One statistic that recently caught my eye is inflation. This graph shows inflation as measured by the Consumer Price Index (CPI) for every year since Yankee was formed in 1995:
Inflation fell off a cliff in 2008! The highest inflation in the period 1995-2007 was 4.1% in 2007. Inflation continued at a high level in the first part of 2008 with monthly year-over-year inflation reaching a peak of 5.6% in July. But the world changed shortly after that, and we have now seen five consecutive months of deflation. Inflation for calendar year 2008 was a miniscule 0.1%. This is the lowest yearly inflation rate since 1954. Many economists are predicting that we will soon see monthly year-over-year deflation, perhaps with the January CPI numbers which are scheduled to be released February 20th.
This is a profound change from earlier in my career when there were 30 months in the years 1979-81 that the year-over-year inflation rate was greater than 10%, reaching a peak of 14.8% in March 1980. (Calendar year inflation rates for that period were: 1979 - 13.3%; 1980 - 12.5%; 1981 - 8.9%.)
Inflation affects interest rates. Interest rates are presently very low (see this earlier post), whereas they were high in 1979-1981. Prime peaked at 21.5% (!!) in December 1980. Prime is presently 3.25%. The last time prime was this low was in October 1955.

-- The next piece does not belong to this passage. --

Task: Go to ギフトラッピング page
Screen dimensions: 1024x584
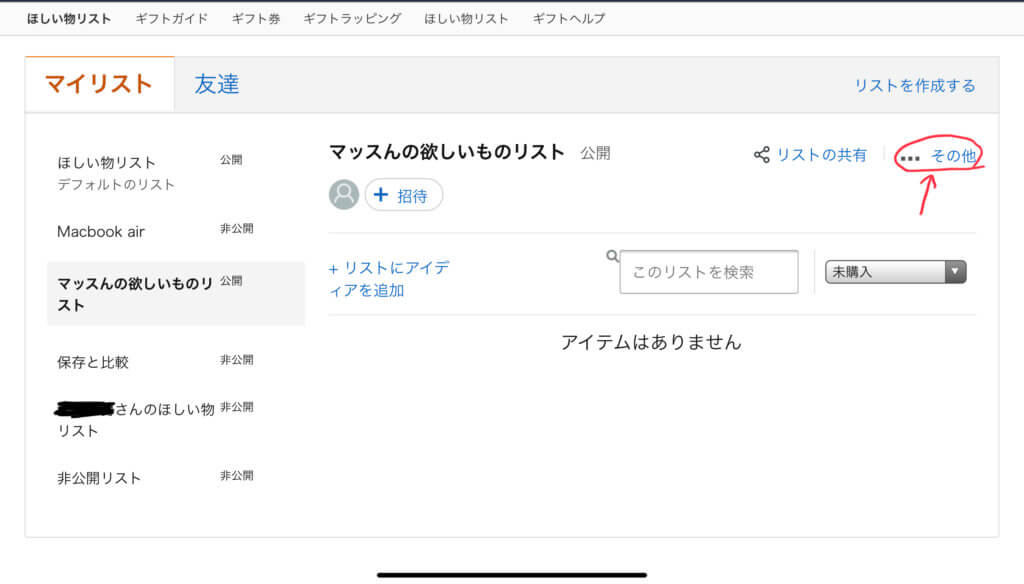Action: pos(352,18)
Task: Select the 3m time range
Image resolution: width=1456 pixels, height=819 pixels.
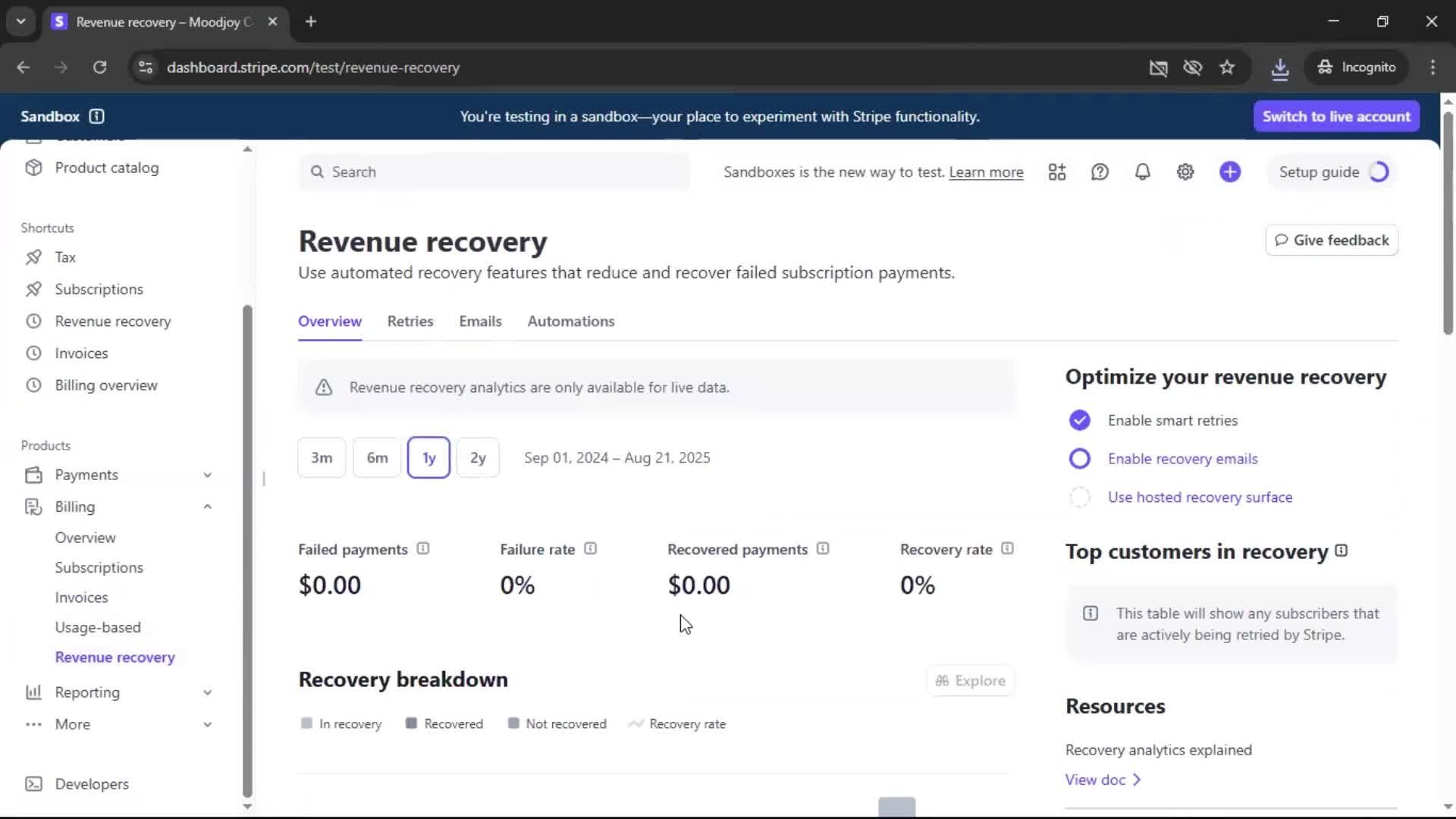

My source of data is FRED, an economic database maintained by the Federal Reserve Bank of St. Louis. FRED has CPI data going back to 1913. In that period, there were 158 months of negative year-over-year inflation, almost 14% of the time. The country has survived this before. But the last time was in August 1955, so most people now living have not experienced deflation in their lifetime.
NOTE: CPI data in this post is CPI-U not seasonally adjusted. More historical data is available for CPI-U not seasonally adjusted (back to 1913) than for CPI-U seasonally adjusted (back to 1947).
UPDATE 2/20/09: The CPI rose 0.4% in January, after falling for five consecutive months. The year-over-year increase was 0.0%. While not showing deflation, this is the first time since August 1955 that we have not had inflation.
UPDATE 4/15/09: The year-over-year change for February (released a month ago) was +0.2%. No deflation yet. But the year-over-year change for March (released today) was -0.4%. Now this statistic shows deflation for the first time since August 1955.
UPDATE 5/15/09: The year-over-year change for April was -0.7%, so the deflation in March was not a one-month fluke.